---------- DATA FOR THIS TASK ----------

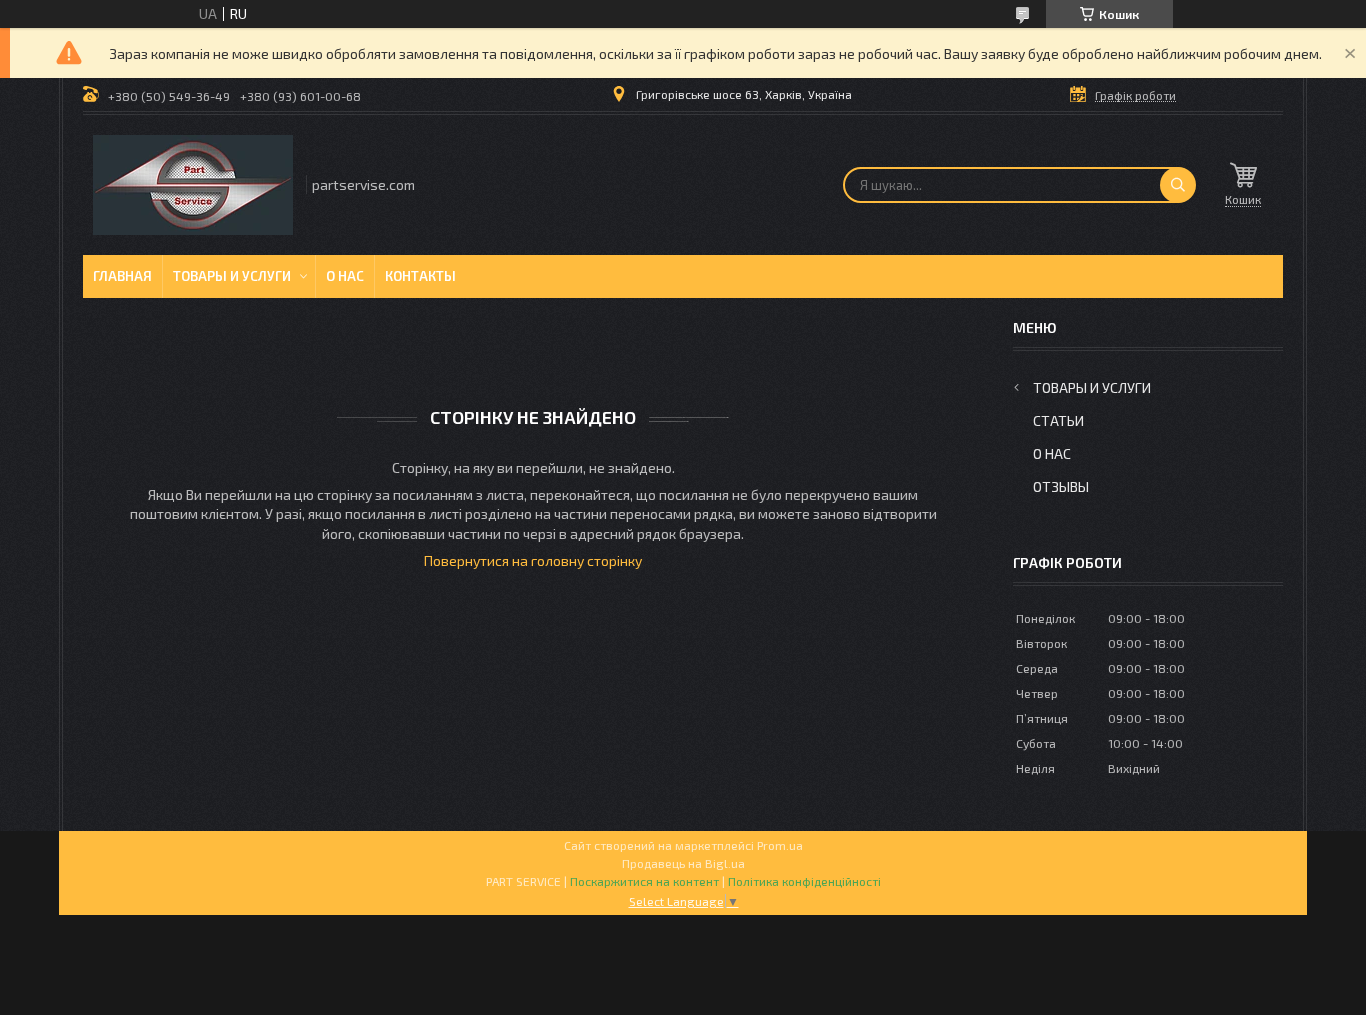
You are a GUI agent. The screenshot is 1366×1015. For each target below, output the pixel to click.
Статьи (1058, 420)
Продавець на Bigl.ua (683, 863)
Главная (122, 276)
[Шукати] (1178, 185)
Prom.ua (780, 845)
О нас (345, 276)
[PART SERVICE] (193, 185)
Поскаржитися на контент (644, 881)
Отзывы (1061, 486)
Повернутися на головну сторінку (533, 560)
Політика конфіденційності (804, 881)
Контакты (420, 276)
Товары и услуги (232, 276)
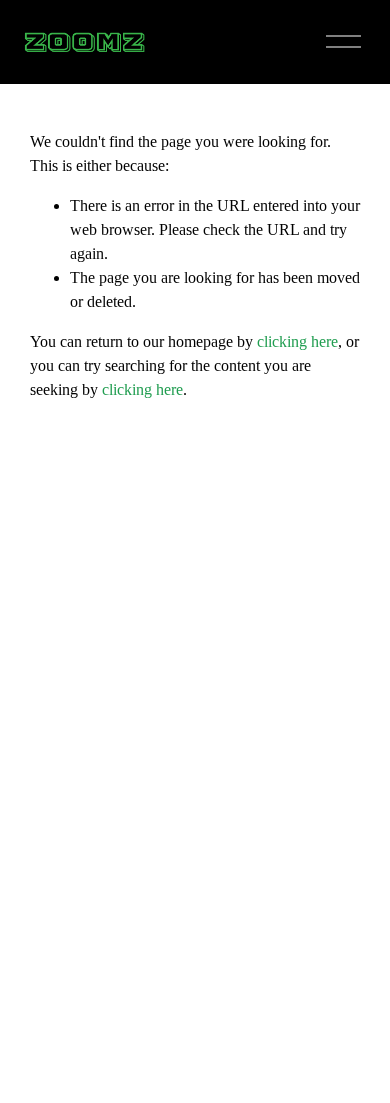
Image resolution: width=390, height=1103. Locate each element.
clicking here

----------

TASK OBJECTIVE:
Reproduce the material above from its first line through the line containing "[PART SERVICE] (193, 185)", both ends included, and skip every picture.

WRITTEN REPLY:
You are a GUI agent. The screenshot is 1366×1015. For each target below, output the pixel to click.
Статьи (1058, 420)
Продавець на Bigl.ua (683, 863)
Главная (122, 276)
[Шукати] (1178, 185)
Prom.ua (780, 845)
О нас (345, 276)
[PART SERVICE] (193, 185)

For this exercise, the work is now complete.